The apparent tussle between Obama and the Pentagon over a massive new troop build-up was never anything more than a game of political timing and numbers. It was simply bad politics to dump nearly 50,000 more troops in the country at a time when polls showed the American public has overwhelmingly soured on the war, and the majority of his base, liberal Democrats and progressives, scream for a withdrawal. With the GOP counterinsurgency gathering a head of steam Obama also cast a nervous eye on the recent off year elections. There was too much uncertainty about how Democrats would fare in state elections A double down on troops at a cost of billions more, and the almost certainty of bigger casualties demanded delay.
But there was no doubt that Obama would up the Afghan ante. This has as much to do with the Pentagon’s relentless demand to escalate as with his unshakeable belief that the war can actually be won, no matter the cost.
Obama was willing to stake the credibility of his administration on that even before taking office. In his August 2009 speech to the Veterans of Foreign Wars at their convention, Obama sounded his it’s the right time, right place and right war mantra line. “This is not a war of choice. “This is a war of necessity. Those who attacked America on 9/11 are plotting to do so again.”
There are of course better options to fight terrorism than a big, costly, and controversial Afghan occupation. Vice President Joe Biden for one urged a drastic scale back of the troop commitment in the country and to concentrate on targeted attacks against Al Qaeda wherever it was found. Biden’s pitch for a less costly, more rationale approach to achieving Obama’s aims was for the most part ignored.
Obama’s buzz words are reforms, and anti-corruption measures, exit strategies, Afghan government, tight afghan security forces, and NATO partnerships. This is part fawn hope and part political script to sell the massive troop build-up to fight an unpopular war. The US hasn’t come anywhere close to achieving any of these goals. Pouring 30 to 50,000 more troops in the country won’t change that.
Aghanistan is a near impossible war to wage let alone win for reasons that go beyond simply finding a democratic government and shoring up a stable, corruption free governnment. It blends religious fanaticism, medieval beliefs, territorial imperative, and deeply flawed political assumptions about terrorism into a nightmare cauldron. Afghans, whether fighting the British a century ago and later the Russians, waged the wars spurred by a rigid, uncompromising Islamic fundamentalism that reached way beyond the tenets of traditional Islam. God was always on their side.
Even if there were any validity to the fantasy that Afghanistan could be cleared of the Taliban by military action alone, that would hardly end the threat of terrorist attacks. Terrorist groups can easily regroup in a host of other safe havens in places such as Somalia, Yemen, Indonesia, the Sudan, Lebanon, and Iran and continue to receive financial backing through drugs, illicit arms sales, and covert state government backing. Then there are the terror targets themselves.
A study of suicide attacks by Robert Pape of the Chicago Project in 2005, found that almost all terror attacks and targets are aimed at getting the occupying forces to pull their troops out of a disputed territory whether it’s Iraq, the West Bank, Israel, or Afghanistan.
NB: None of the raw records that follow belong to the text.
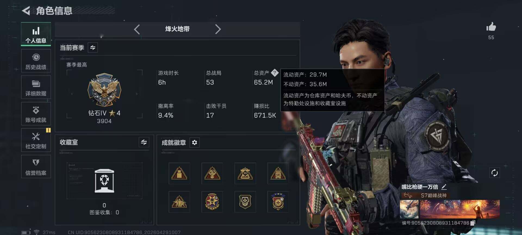The image size is (522, 235).
Task: Select the first triangle achievement badge
Action: click(179, 173)
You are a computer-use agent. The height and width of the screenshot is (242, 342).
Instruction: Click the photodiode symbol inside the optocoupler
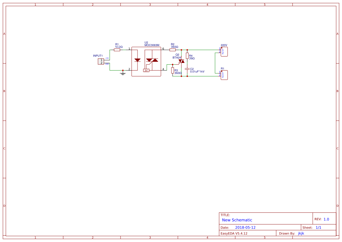tap(138, 60)
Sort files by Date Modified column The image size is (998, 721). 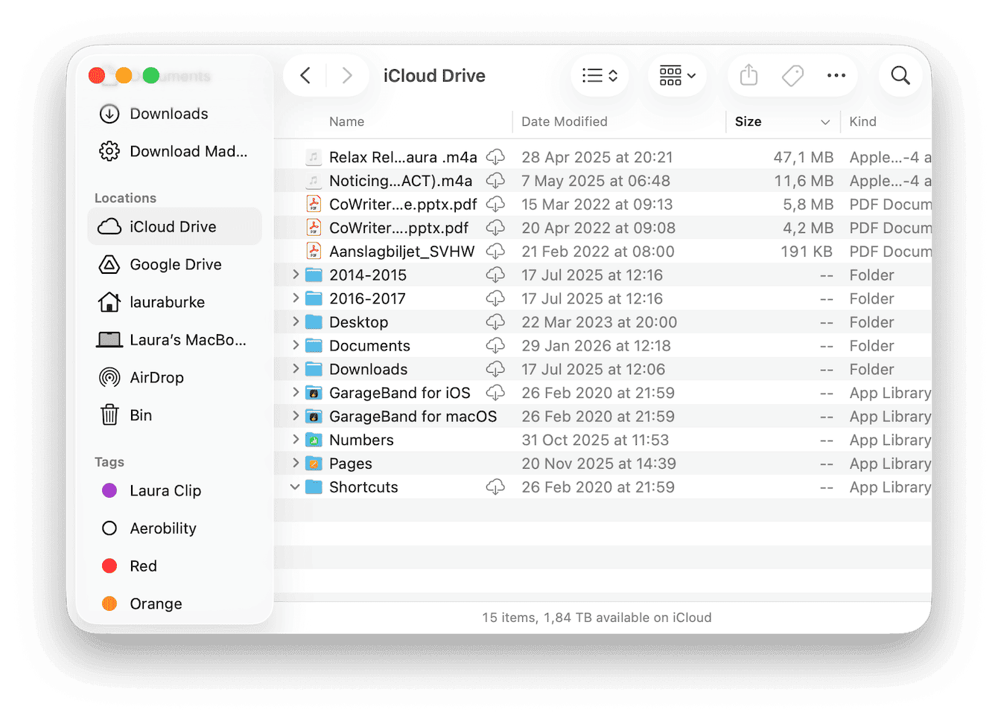[x=565, y=121]
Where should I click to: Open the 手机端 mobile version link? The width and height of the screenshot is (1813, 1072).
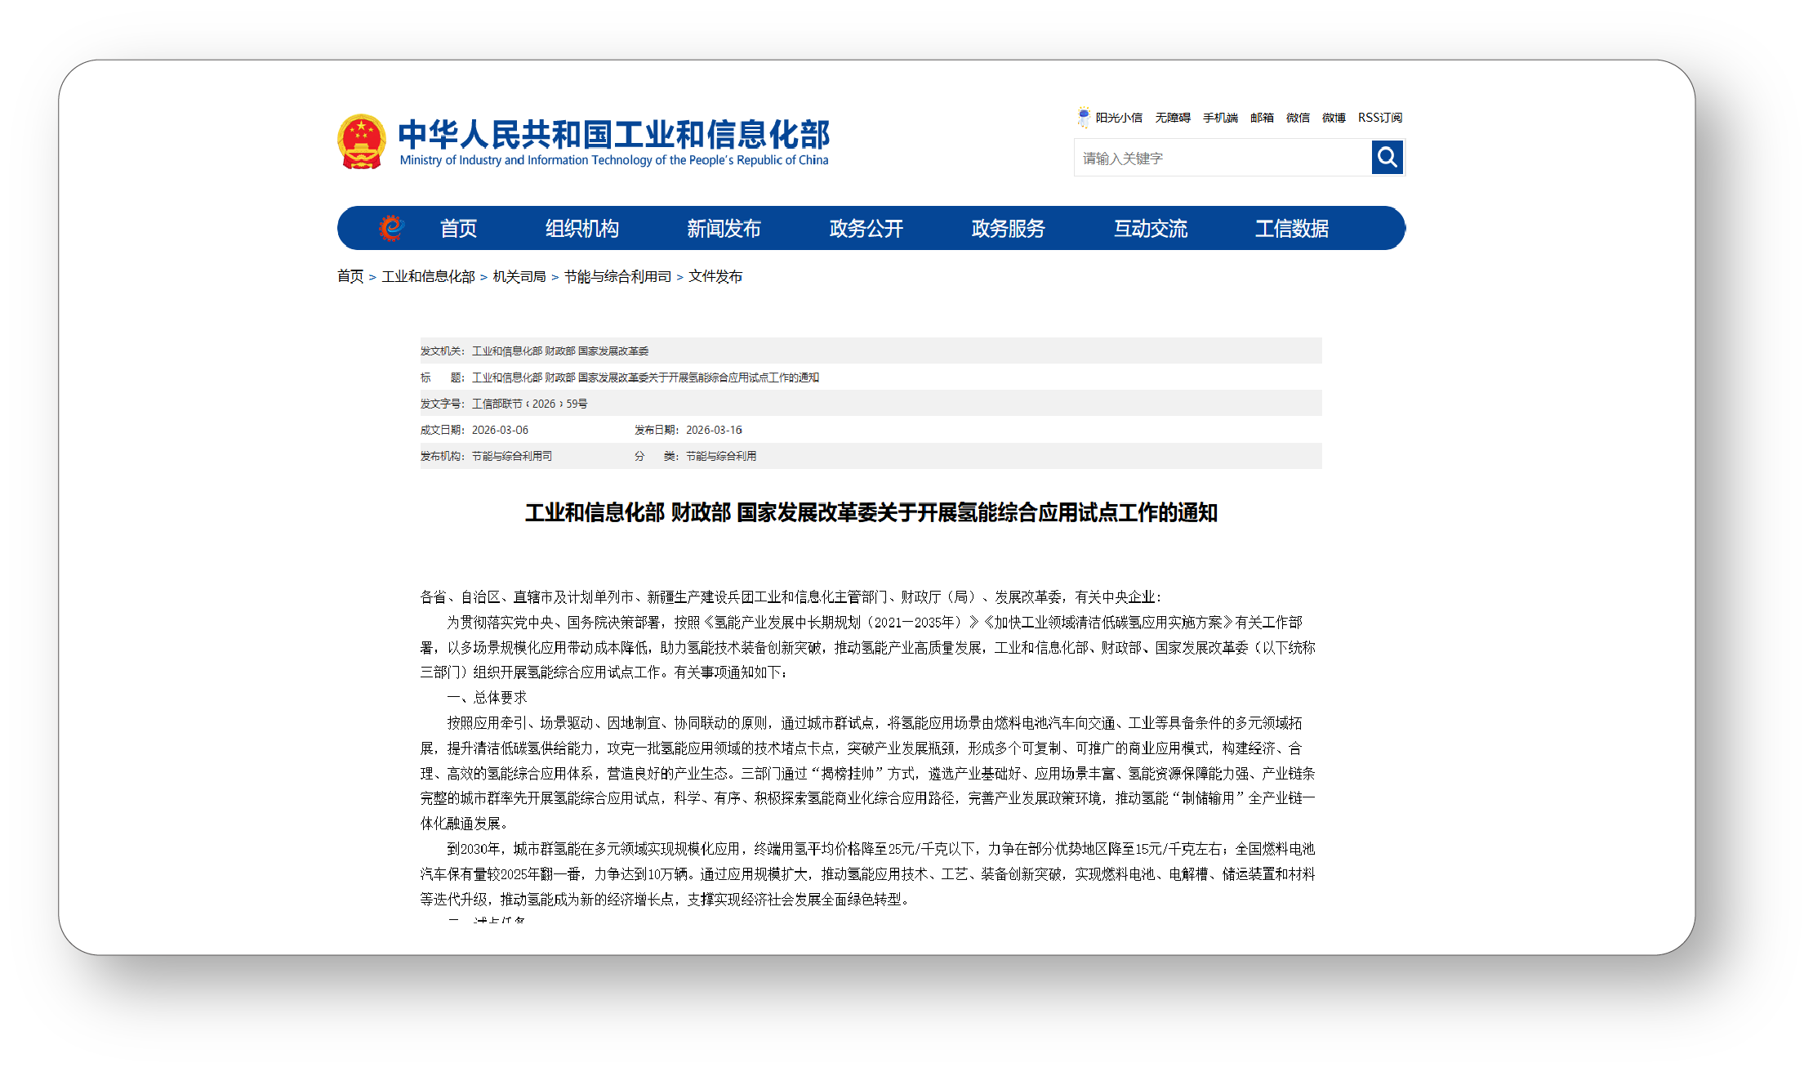(1220, 118)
A bigger US occupation far from diminishing the prospect of more terror attacks assures that there will be more of them with US forces being in the terrorist bulls eye.
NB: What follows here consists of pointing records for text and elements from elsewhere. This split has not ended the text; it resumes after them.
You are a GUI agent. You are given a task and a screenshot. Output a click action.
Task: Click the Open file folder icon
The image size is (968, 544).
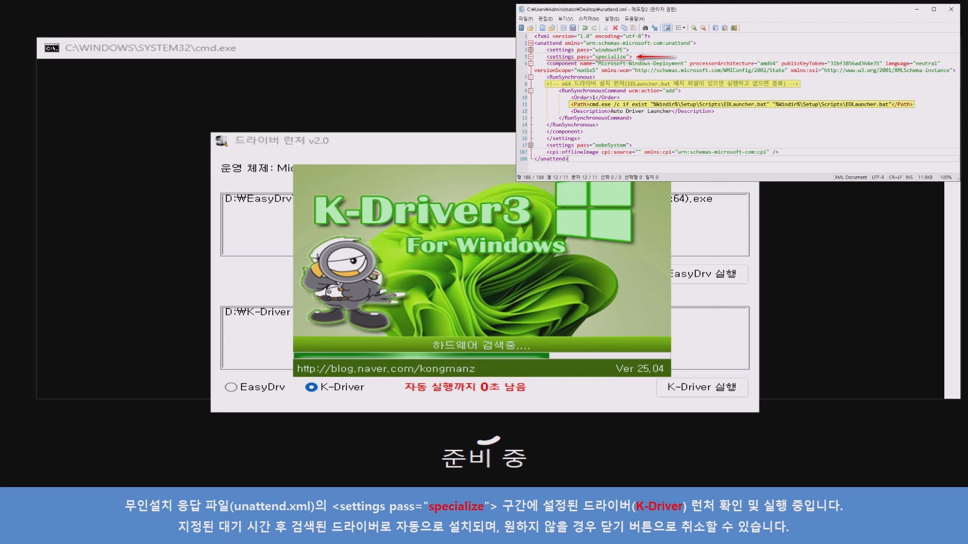click(x=552, y=28)
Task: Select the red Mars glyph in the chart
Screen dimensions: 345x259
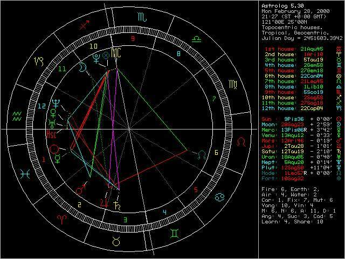Action: pyautogui.click(x=81, y=189)
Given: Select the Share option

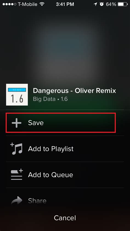Looking at the screenshot, I should pos(65,201).
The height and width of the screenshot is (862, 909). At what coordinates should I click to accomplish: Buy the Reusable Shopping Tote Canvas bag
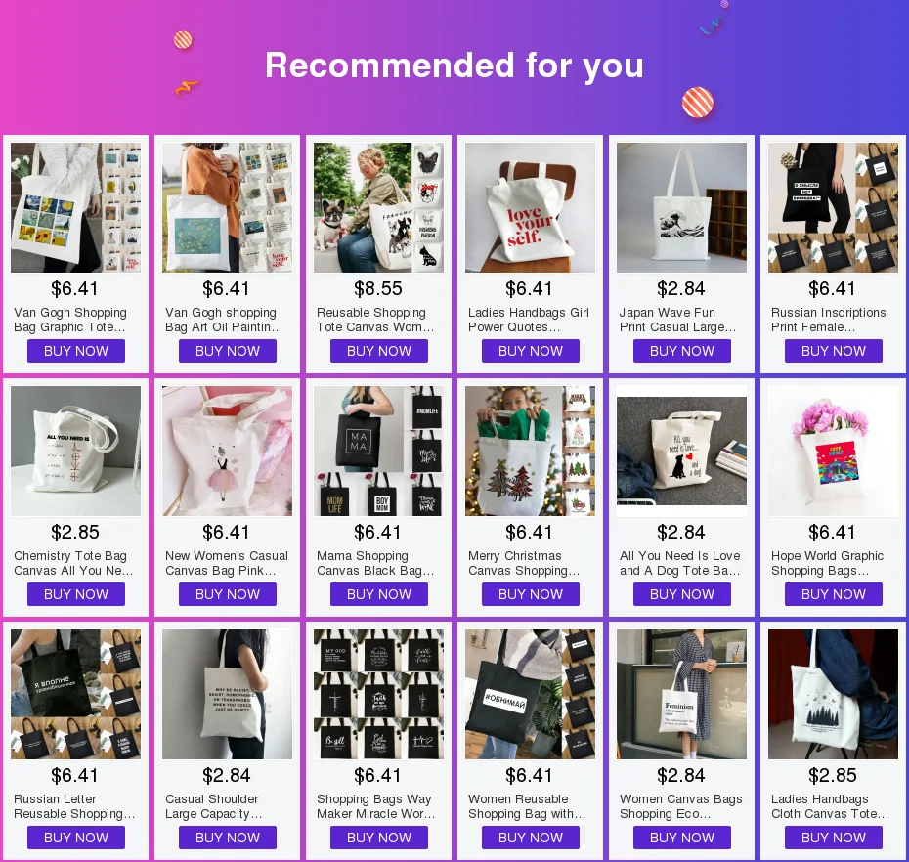tap(379, 351)
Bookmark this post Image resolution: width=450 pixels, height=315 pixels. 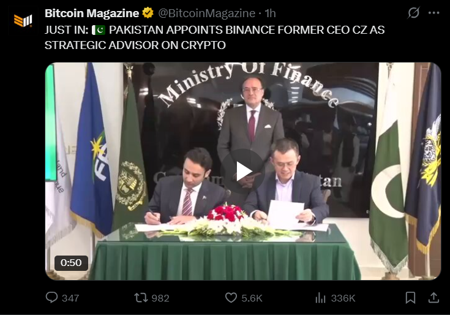(410, 298)
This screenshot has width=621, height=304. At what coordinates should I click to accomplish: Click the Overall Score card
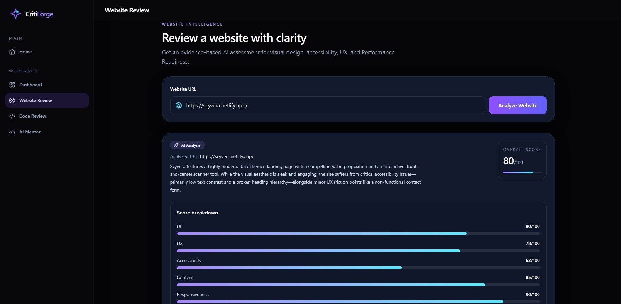coord(522,160)

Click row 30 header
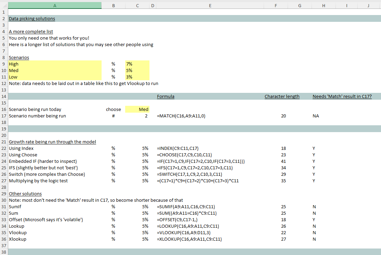[x=4, y=200]
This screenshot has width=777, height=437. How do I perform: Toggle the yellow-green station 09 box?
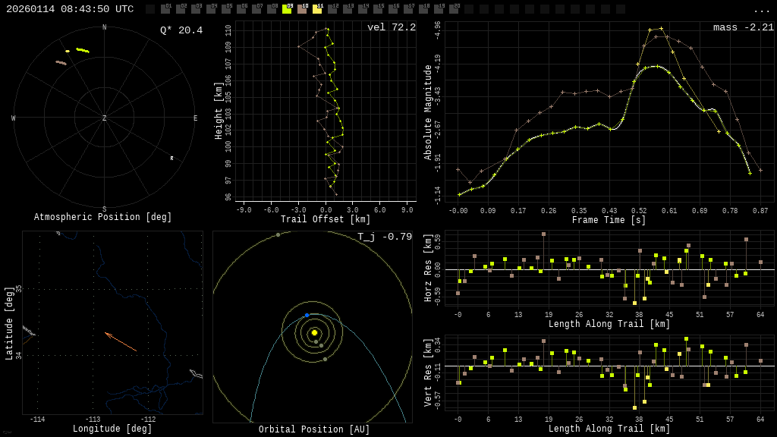click(287, 9)
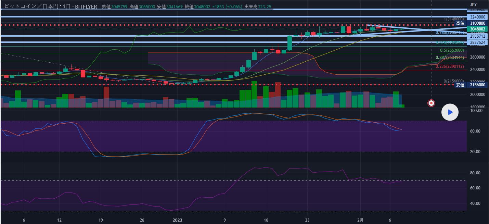Click the blue play button
The width and height of the screenshot is (489, 224).
[x=450, y=112]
Military analysts seem genuinely surprised that the US build-up hadn’t achieved the goal of reducing the influence and numbers of Taliban fighters and supporters within Afghanistan and Pakistan and by extension diminishing the threat of more terror attacks. Yet, there is a direct inverse correlation between the military ramp up in rural areas and the ramp up in support for the radicals. The obvious conclusion is that thousands more US troops will stir even greater resistance.
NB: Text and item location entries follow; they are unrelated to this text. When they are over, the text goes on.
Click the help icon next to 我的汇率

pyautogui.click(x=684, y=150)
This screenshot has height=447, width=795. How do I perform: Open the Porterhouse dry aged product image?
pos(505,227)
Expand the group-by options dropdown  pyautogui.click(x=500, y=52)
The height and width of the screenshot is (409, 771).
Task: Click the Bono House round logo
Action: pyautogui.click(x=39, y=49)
Obama declares that he will finish the job in Afghanistan. But thirty thousand more troops won’t guarantee a finish, just a bigger bill, more lives at risk, and a potential political disaster. No matter, Obama’s made it official, Afghanistan is now his baby.
Earl Ofari Hutchinson is an author and political analyst. His forthcoming book, How Obama Governed: The Year of Crisis and Challenge (Middle Passage Press) will be released in January 2010.